Learning Consistent Causal Abstraction Networks
This work addresses the problem of enhancing explainability and robustness in AI through causal modeling, but it appears incremental as it builds on existing sheaf-theoretic formalizations with specific Gaussian assumptions.
The paper tackles learning consistent causal abstraction networks using a sheaf-theoretic framework with Gaussian structural causal models, proposing an efficient search method called SPECTRAL that avoids nonconvex objectives.

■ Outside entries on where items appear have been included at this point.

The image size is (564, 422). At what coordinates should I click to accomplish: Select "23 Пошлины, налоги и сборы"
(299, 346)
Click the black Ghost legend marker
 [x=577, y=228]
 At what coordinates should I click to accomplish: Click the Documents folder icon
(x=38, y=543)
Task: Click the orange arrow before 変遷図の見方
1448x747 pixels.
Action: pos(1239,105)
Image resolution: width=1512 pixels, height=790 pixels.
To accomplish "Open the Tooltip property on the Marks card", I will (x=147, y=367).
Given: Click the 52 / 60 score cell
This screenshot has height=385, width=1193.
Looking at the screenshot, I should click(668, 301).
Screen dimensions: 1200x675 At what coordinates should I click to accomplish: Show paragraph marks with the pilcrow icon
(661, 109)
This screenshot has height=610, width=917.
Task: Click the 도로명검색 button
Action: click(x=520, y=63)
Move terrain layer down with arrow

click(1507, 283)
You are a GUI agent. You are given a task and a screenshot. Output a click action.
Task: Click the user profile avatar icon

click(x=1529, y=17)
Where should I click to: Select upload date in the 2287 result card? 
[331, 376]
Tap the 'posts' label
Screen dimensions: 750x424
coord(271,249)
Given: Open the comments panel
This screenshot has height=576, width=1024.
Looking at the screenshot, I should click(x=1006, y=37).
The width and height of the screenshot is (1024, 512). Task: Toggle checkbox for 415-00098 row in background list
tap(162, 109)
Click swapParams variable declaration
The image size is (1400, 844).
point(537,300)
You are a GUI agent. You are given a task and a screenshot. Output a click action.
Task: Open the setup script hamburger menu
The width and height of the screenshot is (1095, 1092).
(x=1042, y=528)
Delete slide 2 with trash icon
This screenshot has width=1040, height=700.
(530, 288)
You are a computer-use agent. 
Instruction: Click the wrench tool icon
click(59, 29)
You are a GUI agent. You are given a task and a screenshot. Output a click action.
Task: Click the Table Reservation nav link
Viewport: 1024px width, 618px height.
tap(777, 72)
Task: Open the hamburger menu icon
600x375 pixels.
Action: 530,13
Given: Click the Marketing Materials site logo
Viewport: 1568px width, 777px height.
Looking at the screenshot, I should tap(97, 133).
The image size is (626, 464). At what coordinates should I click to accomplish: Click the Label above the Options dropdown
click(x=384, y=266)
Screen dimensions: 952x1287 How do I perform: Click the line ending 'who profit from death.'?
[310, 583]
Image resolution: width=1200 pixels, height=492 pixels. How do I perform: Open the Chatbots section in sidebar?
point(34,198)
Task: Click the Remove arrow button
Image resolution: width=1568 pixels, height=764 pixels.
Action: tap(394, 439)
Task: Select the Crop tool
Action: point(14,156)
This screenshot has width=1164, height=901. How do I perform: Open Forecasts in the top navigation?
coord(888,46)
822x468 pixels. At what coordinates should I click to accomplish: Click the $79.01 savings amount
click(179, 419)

Experiments on synthetic data demonstrate competitive performance in learning causal abstractions and successful recovery of diverse network structures.
Causal artificial intelligence aims to enhance explainability, trustworthiness, and robustness in AI by leveraging structural causal models (SCMs). In this pursuit, recent advances formalize network sheaves and cosheaves of causal knowledge. Pushing in the same direction, we tackle the learning of consistent causal abstraction network (CAN), a sheaf-theoretic framework where (i) SCMs are Gaussian, (ii) restriction maps are transposes of constructive linear causal abstractions (CAs) adhering to the semantic embedding principle, and (iii) edge stalks correspond--up to permutation--to the node stalks of more detailed SCMs. Our problem formulation separates into edge-specific local Riemannian problems and avoids nonconvex objectives. We propose an efficient search procedure, solving the local problems with SPECTRAL, our iterative method with closed-form updates and suitable for positive definite and semidefinite covariance matrices. Experiments on synthetic data show competitive performance in the CA learning task, and successful recovery of diverse CAN structures.